Posted: Monday, December 27, 2010 5:13:03 AM
I have a very complicated relationship with money. A love-hate relationship, if you will. Money can give you the tools to travel the world or confine you to one town, one home, one life. I would love to be a millionaire and be able to go into a store and buy whatever my big, retail-grubber heart desires, but that’s not how life works. You have to work hard; extra hard if you’re born into a rich family.
Just about every minute of my life is spent worrying and dreaming over money. In the morning I wish I had a personal chef who’d make me whatever I wanted for breakfast: bacon, Belgian waffles, fresh squeezed orange juice, fruits. Then while I’m walking in the rain and snow to the bus stop, I’m wishing I had a personal driver or my own car. In class and walking down the hallways of my huge school, I look at my fellow classmates’ clothing and wish I could own half of what I see. A girl can never have enough pairs of shoes, you know.
When I get home I want more rich foods and don’t feel like doing homework. I want to jump in a big princess style bed in a room with a big screen TV and a mini-fridge. But all I have is a small room with a small bed and no television.

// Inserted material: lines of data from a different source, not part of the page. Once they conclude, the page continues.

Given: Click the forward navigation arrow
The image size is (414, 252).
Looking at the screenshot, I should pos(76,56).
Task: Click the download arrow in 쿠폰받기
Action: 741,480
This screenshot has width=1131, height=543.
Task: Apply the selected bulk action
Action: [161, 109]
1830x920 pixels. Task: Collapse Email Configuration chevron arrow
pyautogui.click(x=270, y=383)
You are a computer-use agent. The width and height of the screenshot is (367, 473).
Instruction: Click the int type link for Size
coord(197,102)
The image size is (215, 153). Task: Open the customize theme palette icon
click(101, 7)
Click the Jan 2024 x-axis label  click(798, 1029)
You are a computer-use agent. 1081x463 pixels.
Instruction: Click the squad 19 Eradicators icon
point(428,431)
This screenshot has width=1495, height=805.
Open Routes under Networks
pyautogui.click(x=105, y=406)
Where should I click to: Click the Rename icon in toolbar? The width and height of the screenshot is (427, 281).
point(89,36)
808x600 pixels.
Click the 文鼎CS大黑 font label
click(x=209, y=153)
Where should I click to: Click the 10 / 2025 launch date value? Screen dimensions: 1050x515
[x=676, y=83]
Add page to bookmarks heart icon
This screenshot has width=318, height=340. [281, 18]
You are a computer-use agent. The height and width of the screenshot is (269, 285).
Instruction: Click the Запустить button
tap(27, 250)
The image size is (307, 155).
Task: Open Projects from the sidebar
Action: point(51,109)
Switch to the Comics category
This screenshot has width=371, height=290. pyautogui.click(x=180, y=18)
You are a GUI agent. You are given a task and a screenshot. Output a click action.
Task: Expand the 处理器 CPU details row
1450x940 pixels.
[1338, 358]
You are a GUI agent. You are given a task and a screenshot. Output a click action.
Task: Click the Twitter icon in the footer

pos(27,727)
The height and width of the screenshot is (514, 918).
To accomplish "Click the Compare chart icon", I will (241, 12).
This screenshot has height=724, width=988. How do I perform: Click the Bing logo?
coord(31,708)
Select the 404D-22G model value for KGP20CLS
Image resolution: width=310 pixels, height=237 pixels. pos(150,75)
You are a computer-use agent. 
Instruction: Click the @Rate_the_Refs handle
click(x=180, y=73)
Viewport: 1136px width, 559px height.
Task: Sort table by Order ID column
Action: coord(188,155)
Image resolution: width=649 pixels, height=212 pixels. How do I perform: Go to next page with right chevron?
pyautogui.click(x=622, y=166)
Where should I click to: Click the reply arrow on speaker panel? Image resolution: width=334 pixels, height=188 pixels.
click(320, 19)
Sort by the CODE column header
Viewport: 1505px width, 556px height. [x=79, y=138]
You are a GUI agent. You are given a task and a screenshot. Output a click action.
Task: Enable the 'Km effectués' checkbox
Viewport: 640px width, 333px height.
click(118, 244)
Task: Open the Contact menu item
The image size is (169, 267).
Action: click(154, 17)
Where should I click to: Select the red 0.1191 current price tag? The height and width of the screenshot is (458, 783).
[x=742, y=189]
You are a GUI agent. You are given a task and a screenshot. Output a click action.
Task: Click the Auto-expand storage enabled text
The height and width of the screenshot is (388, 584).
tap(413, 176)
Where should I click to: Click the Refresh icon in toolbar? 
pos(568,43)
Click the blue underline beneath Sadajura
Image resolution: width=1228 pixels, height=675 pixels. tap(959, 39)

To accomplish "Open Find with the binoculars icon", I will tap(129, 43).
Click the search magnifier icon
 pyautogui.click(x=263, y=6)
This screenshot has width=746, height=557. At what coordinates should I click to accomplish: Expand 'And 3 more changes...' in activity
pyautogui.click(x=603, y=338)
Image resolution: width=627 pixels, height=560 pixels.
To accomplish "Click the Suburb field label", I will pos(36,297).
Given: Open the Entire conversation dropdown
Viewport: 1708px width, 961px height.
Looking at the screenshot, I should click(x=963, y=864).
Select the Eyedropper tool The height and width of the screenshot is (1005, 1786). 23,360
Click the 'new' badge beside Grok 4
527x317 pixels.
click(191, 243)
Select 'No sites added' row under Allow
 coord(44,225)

I’m a teen so of course I’m becoming independent. The first step to independence is money. You need to be able to take care of yourself and support yourself. But you’re living with your parents so your first few years are buying what you want. You still have your parents taking care of you, if you’re lucky. But with the economic depression going on right now and the limitations of finding a job with the right hours and distance, it’s nearly impossible to find a job.
On top of that, if you’re parents don’t have money you have to worry about college. How will you pay during college and afterwards if you have to take out loans? How will you live? How will you support yourself and not have a mental breakdown? Do you even want to go to college and have to worry about all this stuff?
It’s a lie that no one is born with a silver spoon in their mouth. It’s a lie that luck doesn’t exist. It’s a lie that hard work always pays off. It’s a lie that practice that perfect. It’s a le that life is fair. It’s true that money makes the world go round.